The Merten and Fischer (1999) study also points to a potentially important methodological issue in the psychometric study of creativity and psychopathology. According to common definitions (Runco and Jaeger, 2012), novelty is a central ingredient of creativity, because common ideas can never be considered as creative. However, the second necessary criterion is the appropriateness or the efficacy of an idea, which in turn determines whether an idea or a product is actually creative or just absurd. It may thus well be the case that studies using divergent thinking tasks (i.e., common indicators of creative cognitive potential) will likely fail to observe the complete picture of differences when simply scoring for ideational fluency or uniqueness, as these scores disregard the creative quality of ideas. Unfortunately, such coarse scorings of divergent thinking tasks are still quite common, sometimes justified by an apparent lack of discriminant validity of the scores derived from subjective scoring methods. However, methods for the efficient scoring of the creative quality of ideas independent of the confounding influence of fluency are readily available (Silvia et al., 2008; Benedek et al., 2013).

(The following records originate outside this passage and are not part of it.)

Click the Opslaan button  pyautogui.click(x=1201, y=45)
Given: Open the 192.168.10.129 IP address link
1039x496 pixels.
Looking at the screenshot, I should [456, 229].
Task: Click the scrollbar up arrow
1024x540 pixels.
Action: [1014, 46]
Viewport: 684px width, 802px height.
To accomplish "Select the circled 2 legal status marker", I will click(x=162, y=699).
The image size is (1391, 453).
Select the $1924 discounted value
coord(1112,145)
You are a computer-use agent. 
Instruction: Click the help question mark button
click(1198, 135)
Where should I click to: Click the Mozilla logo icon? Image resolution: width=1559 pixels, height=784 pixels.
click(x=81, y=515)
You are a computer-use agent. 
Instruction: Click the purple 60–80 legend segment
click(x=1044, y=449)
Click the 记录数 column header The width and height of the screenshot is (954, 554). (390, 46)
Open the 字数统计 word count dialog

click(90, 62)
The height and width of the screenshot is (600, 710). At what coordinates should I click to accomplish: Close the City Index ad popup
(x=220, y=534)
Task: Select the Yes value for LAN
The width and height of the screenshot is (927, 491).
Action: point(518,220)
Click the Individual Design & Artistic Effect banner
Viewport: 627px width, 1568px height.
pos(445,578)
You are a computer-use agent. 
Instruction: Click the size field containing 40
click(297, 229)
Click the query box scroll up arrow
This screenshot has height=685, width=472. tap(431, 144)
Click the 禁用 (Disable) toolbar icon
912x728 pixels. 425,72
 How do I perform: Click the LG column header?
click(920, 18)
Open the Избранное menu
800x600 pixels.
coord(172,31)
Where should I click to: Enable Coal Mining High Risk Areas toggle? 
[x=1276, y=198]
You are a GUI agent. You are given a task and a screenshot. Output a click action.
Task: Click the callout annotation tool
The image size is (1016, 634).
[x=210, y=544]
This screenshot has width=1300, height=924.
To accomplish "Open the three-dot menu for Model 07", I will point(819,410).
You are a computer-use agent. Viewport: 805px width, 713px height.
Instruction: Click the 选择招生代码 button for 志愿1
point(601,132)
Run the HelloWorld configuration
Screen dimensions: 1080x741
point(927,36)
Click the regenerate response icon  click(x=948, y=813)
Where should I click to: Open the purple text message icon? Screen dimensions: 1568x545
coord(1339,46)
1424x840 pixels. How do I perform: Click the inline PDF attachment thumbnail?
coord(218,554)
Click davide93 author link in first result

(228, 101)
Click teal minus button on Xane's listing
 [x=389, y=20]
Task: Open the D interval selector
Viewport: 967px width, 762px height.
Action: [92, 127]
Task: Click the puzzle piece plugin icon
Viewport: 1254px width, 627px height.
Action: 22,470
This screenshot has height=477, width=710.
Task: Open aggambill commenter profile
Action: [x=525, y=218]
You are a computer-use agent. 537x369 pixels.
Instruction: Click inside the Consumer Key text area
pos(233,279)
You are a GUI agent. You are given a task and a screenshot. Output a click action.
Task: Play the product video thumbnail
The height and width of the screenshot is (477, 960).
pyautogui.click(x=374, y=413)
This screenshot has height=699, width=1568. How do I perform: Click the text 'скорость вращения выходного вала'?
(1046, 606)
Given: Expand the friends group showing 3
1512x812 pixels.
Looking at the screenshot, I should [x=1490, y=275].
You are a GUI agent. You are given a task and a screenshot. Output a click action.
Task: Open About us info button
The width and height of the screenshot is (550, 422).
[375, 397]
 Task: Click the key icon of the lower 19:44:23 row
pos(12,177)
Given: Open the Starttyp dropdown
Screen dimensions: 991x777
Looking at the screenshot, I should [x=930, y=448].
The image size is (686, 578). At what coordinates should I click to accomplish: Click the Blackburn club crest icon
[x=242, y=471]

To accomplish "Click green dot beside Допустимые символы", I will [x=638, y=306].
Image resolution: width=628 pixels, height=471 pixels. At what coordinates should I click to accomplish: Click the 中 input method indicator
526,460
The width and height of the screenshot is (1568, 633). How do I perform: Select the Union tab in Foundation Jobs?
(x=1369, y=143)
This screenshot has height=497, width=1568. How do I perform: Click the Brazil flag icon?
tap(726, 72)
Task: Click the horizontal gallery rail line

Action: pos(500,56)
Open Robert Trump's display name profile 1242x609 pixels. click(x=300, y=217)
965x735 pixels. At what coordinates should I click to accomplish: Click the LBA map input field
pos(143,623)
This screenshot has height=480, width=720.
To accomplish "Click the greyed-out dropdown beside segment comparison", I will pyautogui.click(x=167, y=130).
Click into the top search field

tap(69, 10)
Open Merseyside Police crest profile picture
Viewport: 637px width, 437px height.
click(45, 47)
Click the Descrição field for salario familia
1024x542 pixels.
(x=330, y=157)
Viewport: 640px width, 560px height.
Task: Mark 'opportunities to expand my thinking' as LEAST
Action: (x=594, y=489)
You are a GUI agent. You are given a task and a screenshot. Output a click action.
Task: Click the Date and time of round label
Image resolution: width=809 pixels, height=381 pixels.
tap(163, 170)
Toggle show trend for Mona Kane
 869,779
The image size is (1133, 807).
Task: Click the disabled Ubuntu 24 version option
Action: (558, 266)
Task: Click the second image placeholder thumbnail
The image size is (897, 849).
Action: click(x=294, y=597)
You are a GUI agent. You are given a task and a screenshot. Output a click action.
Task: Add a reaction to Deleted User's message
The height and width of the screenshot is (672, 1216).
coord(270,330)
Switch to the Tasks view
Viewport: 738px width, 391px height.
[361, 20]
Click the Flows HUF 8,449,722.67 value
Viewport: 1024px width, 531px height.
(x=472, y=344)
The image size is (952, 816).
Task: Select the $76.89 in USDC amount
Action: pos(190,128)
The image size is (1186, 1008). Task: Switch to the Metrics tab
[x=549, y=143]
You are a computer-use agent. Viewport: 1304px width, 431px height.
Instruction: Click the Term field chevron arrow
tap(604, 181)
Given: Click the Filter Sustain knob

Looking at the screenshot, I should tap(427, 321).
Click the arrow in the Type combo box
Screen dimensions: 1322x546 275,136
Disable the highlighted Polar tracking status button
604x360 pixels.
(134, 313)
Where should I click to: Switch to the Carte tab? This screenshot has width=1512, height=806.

We hence assume that available evidence for a relationship of psychosis-proneness with creativity, particularly within the psychometric research tradition, may sometimes be restricted to unusualness. But any trait supporting the generation of unusual representations may be highly conducive for the creativity of thought, if it concurs with the necessary cognitive control to guide evaluation and elaboration at the exploration stage of creative idea generation (see also Carson, 2011; Kaufman and Paul, 2014). We would thus more likely succeed in our understanding of the putative link between creativity and psychopathology if we base our conclusions more strongly on carefully designed empirical studies, which focus on specific cognitive and neural processes that may be similar or even shared between creative and psychotic thinking. This would require the application of well-proven methods and paradigms in carefully selected samples of both clinical and non-clinical samples of participants. In this context, researchers also need to carefully distinguish between different creativity domains (e.g., artistic vs. scientific), given that creative people in different domains show different personality profiles (Feist, 1998), and given the affinity of psychosis-proneness to the artistic creativity domain (Nettle, 2006; Nelson and Rawlings, 2010; Kyaga et al., 2011, 2013). Taken together, such an approach could identify some of the complex cognitive and neural processes involved in both creativity and psychopathology, and would have the potential to draw a more concise picture of some mechanisms overlapping between both constructs, rather than linking creativity generally to “madness.”
Conflict of Interest Statement
The authors declare that the research was conducted in the absence of any commercial or financial relationships that could be construed as a potential conflict of interest.